Thousands of Medicaid health-care service providers were still paid by the government even though they owed hundreds of millions of dollars in federal taxes, congressional investigators say. A legal technicality is making it harder for the IRS to collect.

In a report released Thursday, the Government Accountability Office said Medicaid payments to doctors, hospitals and other providers aren’t technically considered federal funds because they’re funneled through state health-care programs.

Because of that glitch, the IRS can’t just shut off the payment spigot to collect tax debts. Investigators only looked at three states, so the full extent of the losses is even greater.

One dentist, who received more than $100,000 from Medicaid while owing back income taxes, was spending money on fine dining, trips, spas, shopping and wine, the report said.

In another case, a medical transport company received more than $1 million from Medicaid while owing millions in unpaid payroll taxes for its employees.
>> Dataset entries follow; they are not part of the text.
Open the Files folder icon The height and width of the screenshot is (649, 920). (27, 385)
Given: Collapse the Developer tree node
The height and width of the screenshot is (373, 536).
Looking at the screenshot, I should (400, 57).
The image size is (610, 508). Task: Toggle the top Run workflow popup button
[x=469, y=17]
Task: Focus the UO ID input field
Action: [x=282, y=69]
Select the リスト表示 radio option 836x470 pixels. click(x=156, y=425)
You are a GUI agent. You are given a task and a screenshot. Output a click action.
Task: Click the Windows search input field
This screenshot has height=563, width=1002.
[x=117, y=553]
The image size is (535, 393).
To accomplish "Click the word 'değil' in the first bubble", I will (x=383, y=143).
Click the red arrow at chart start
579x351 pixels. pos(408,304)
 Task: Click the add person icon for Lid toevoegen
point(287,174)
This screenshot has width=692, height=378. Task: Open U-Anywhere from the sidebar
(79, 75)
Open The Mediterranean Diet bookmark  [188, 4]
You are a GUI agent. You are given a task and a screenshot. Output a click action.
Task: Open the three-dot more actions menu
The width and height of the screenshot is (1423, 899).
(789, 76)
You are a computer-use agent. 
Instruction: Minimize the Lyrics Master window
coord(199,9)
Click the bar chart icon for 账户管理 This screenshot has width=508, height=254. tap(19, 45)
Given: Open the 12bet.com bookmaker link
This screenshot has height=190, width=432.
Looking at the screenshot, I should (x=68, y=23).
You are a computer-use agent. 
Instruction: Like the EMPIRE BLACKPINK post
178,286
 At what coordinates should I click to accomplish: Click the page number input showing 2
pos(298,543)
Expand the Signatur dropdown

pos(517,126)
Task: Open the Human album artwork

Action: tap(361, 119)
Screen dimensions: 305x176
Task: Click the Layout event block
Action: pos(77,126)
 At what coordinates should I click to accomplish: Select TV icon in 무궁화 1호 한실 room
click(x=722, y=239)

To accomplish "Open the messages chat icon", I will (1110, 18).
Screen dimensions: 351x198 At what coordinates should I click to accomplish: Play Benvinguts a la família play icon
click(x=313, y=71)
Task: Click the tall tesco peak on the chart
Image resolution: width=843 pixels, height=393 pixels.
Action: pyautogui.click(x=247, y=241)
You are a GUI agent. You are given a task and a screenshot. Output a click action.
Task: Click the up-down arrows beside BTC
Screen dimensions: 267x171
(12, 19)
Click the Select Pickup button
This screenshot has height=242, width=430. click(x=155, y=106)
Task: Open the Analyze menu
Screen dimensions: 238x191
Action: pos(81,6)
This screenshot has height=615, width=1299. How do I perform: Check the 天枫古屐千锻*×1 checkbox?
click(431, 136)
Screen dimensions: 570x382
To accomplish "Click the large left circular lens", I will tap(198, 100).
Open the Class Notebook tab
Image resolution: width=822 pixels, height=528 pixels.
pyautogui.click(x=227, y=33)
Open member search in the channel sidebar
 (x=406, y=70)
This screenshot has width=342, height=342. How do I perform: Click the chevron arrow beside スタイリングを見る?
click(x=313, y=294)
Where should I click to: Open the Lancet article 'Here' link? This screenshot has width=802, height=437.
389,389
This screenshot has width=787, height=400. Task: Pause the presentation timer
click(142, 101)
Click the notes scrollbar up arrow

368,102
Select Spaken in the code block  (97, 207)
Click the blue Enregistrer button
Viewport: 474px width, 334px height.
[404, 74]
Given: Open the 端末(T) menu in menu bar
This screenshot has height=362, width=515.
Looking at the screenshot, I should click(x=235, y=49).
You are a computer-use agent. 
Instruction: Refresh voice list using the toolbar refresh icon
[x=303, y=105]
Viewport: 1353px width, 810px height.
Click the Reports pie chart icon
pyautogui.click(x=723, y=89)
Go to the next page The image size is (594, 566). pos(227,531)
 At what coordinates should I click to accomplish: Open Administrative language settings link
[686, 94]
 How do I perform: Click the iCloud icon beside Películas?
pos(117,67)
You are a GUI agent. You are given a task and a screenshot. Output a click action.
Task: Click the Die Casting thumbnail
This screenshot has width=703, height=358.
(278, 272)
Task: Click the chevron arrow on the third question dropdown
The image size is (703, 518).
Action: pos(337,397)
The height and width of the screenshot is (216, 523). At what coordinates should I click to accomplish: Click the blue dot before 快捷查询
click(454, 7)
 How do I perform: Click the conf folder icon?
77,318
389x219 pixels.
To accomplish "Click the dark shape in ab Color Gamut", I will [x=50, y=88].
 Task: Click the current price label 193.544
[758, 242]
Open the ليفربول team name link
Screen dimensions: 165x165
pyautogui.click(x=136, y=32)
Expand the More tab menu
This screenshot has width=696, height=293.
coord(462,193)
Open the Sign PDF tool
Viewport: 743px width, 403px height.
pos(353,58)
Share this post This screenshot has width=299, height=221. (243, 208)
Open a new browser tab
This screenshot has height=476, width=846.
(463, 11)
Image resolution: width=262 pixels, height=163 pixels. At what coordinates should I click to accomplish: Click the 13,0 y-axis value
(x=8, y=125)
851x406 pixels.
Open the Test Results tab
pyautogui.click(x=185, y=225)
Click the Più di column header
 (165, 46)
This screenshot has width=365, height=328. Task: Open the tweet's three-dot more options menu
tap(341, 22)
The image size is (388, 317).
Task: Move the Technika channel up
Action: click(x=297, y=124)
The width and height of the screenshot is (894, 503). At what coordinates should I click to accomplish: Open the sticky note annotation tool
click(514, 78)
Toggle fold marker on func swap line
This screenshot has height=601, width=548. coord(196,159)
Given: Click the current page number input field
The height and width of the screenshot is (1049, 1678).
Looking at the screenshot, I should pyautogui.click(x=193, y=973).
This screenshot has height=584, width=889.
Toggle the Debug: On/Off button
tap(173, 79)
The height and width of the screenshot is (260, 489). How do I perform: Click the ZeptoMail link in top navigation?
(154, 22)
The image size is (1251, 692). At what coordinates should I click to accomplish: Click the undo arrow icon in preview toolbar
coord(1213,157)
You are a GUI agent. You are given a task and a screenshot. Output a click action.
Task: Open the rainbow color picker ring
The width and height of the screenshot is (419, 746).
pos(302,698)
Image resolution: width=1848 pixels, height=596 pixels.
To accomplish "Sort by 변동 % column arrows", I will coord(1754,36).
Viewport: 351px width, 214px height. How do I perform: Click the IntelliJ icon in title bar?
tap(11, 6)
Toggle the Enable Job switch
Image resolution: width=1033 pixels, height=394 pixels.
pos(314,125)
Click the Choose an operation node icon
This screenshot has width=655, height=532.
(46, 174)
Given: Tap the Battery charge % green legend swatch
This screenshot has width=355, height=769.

Not paying the payroll taxes is a violation of federal law.

Medicaid, a federal-state program that mainly serves low-income people, is the companion to Medicare, which primarily serves seniors.

Although the IRS can block Medicare payments to scofflaw providers using a “continuous levy,” it is precluded by law from using the same strategy to go after Medicaid payments — even though the federal government pays about 60 percent of the costs of Medicaid.

GAO investigators recommended that the IRS immediately reassess its policies to find more efficient ways of collecting back taxes from Medicaid service providers. Part of the problem seems to be coordination with states.

In a formal response to the report, the IRS said it agrees that action is needed. Congress has an opportunity to close the loophole during budget deliberations after the elections.

Sen. Tom Coburn (R-Okla.) said piles of unpaid taxes ought to raise a red flag about anybody doing business with the government.

“People who cheat on their taxes show a clear disregard for the law, so they might be more likely to defraud Medicaid, or even harm patients,” Coburn said in a statement. “GAO’s findings raise serious questions about steps that need to be taken to improve the integrity of the Medicaid program.”

Unpaid taxes are a persistent problem for the government, a tax gap of about $350 billion a year. Much of the money is considered uncollectable.

GAO investigators scrutinized Medicaid providers, including doctors, hospitals and medical transport companies, in three large states: Texas, New York and Florida.

In 2009, about 7,000 Medicaid providers who were paid a total of $6.6 billion by the program owed $791 million in unpaid taxes.

They represented nearly 6 percent of all the Medicaid providers reimbursed by the three states, a fairly large proportion to be found delinquent considering that they were receiving income from a major government program.

Advocates for the poor may complain that a tax crackdown will drive legitimate providers away from Medicaid. The program pays much less than Medicare or private insurance. But the GAO said that concern doesn’t justify continuing to tolerate the problem.

“Even though Medicaid providers are relied on to deliver significant medical services to those most in need, payment of billions of federal dollars to those who do not pay their fair share of federal taxes raises questions about the integrity and fairness of the tax system,” the report said.

“Given that we found over $6 billion of payments made to tax delinquent Medicaid providers in just three states, a more rigorous review . . . is warranted,” investigators concluded.